Requirement: Each line of the data below should be repeated exactly.

Record extracts:
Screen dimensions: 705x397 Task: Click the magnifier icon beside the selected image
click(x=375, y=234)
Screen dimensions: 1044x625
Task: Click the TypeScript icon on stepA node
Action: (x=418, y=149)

Response area:
Screen dimensions: 705x397 Task: Click the magnifier icon beside the selected image
click(x=375, y=234)
Screen dimensions: 1044x625
Task: Click the TypeScript icon on stepA node
Action: (x=418, y=149)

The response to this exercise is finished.